I realized today that I have been gradually making my way through the steps in the grieving process. I recently learned that although I am promised a part time job in the district, it may not be in my current classroom. My partner would like to return to full time and that most likely means that I will be forced to choose between working with another partner or losing my job. (Full time jobs are in short supply around here, thanks to budget cuts.)

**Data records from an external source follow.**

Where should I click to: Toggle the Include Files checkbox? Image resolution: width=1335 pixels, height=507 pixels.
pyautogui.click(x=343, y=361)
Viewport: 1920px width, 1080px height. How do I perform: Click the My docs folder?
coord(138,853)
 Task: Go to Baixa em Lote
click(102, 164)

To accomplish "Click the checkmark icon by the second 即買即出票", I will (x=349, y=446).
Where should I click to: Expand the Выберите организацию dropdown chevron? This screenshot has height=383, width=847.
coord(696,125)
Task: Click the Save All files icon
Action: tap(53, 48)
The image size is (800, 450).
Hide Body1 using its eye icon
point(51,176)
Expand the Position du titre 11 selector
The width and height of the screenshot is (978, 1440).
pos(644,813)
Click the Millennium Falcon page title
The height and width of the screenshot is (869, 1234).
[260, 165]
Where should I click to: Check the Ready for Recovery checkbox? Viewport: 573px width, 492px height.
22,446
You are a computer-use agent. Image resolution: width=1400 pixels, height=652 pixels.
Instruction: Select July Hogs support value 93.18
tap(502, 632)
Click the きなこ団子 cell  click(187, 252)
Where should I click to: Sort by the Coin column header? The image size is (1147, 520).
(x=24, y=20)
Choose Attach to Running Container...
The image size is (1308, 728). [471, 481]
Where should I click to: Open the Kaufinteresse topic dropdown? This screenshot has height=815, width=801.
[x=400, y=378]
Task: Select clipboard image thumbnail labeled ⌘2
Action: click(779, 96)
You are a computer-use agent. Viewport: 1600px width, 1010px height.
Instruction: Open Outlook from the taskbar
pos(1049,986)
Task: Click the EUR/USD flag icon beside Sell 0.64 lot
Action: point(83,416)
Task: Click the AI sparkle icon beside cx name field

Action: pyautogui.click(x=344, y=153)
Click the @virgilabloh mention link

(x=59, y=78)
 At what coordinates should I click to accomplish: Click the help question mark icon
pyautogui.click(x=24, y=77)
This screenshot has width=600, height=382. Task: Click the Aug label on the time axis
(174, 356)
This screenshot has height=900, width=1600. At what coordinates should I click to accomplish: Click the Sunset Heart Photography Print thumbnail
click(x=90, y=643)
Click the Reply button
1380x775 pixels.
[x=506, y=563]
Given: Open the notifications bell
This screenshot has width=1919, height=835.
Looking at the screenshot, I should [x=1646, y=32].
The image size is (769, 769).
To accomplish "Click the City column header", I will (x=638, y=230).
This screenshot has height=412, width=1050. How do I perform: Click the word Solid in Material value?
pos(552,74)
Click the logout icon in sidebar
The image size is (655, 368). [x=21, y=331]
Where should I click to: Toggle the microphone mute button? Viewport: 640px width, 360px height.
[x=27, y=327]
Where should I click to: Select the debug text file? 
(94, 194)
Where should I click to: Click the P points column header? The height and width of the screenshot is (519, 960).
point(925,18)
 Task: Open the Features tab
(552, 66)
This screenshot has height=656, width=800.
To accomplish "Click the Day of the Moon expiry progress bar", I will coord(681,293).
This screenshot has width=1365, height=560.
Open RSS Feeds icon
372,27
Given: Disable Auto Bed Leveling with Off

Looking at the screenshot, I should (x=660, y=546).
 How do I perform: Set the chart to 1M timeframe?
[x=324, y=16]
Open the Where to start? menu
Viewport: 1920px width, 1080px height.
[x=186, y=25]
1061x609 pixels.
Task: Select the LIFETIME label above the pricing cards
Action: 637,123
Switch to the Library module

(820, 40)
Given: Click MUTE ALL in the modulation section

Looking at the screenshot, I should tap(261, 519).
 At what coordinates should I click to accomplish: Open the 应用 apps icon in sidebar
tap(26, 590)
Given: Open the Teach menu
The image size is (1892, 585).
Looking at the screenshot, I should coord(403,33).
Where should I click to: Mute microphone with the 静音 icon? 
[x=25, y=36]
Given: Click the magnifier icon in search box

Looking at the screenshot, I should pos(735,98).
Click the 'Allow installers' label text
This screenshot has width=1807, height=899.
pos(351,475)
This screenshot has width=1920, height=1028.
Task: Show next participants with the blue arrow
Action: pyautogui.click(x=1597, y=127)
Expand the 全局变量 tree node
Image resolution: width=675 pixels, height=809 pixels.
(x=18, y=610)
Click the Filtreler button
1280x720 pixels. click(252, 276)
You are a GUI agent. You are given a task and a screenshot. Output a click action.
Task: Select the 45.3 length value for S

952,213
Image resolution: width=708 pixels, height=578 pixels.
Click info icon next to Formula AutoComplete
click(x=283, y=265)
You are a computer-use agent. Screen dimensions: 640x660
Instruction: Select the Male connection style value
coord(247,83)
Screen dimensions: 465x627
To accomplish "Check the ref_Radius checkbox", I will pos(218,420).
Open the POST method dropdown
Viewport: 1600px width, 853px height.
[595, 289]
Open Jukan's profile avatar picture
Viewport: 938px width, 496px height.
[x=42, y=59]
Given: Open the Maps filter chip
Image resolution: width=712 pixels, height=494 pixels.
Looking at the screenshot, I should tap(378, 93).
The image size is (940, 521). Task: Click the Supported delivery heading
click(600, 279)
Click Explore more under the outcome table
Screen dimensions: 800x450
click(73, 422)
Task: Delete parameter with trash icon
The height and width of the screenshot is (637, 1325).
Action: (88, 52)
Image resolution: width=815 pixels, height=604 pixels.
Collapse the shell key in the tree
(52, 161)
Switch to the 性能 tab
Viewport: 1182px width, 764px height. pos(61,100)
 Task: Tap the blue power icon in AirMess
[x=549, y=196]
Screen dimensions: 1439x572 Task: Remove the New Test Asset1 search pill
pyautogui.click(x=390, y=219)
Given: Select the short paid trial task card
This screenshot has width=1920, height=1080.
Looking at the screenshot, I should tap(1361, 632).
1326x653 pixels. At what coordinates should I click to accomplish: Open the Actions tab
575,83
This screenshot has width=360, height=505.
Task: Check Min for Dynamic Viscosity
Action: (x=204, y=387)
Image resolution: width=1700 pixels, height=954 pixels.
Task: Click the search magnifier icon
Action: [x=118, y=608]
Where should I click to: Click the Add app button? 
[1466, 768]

Being my usual, difficult self I went through the stages in an atypical fashion.
1. Denial
Of course, I denied the whole thing at first. "She's not really serious." I said. She was. "They can't force me to move," I thought. They can. "There's nothing to worry about, it will all work out just fine." I told myself. It's not going to. I was hoping that I would just be moved into a new class on the campus that I am currently working, but the most recent rumors suggest fewer classrooms next year instead of more. I was stuck here (at this stage) for quite a while, largely because it worked so well when I was given my pink slip earlier. I just refused to believe that it would actually happen and - lo and behold - it was rescinded. Not this time.
2. Bargaining
I decided that I would work harder. I would impress my partner so much that she wouldn't be able to bear the thought of teaching without me. I would wow my principal to the extent that he would open a new class rather than lose me. I would have children begging to be in my class next year. Yeah right. I didn't fool myself long with any of this. On to the next step.
3. Depression
As evidenced by my moody and overtly self-pitying post last week, I quickly lost my perspective. As far as I could see I had been given a taste of perfection only to have it snatched away to the tune of "Neener, neener, neener!" Instead of being in the perfect school, with perfect co-workers and perfect students, I was being sent to hell to teach demons and wildcats all by myself. I had nightmares about not knowing where I should be, not being ready or not having a job. More denial at this point, since I refused to think about any of this during my waking hours and instead tossed and turned through many nights of troubled sleep.
4. Anger
By this afternoon, after some discussion with fellow teachers, I decided that I was being screwed by the system. Due to my part time position, my probationary status, and the huge chunks being taken from the education budgets on every level, I was going to lose my job at some point, if not this year. I was being mistreated or at the very least, underappreciated. The realization (be it real or imagined) that it is not my fault this is happening, made it easier to move on to the next step.
5. Acceptance
I came to the conclusion that the smart thing to do would be taking the following two steps. First, do everything I can to make myself more desirable as a teacher. This means taking classes, learning a second language, joining committees, etc. Second, start looking for full time positions in the district. I know that they say there aren't any right now, but I need to keep my nose to the ground, my ear to the wall and my eye to the keyhole. As soon as one comes available, I need to make it known that I want it. If I am going to lose my job, I am going to do it under MY terms, rather than those of the district. I have seen how well they look after their own.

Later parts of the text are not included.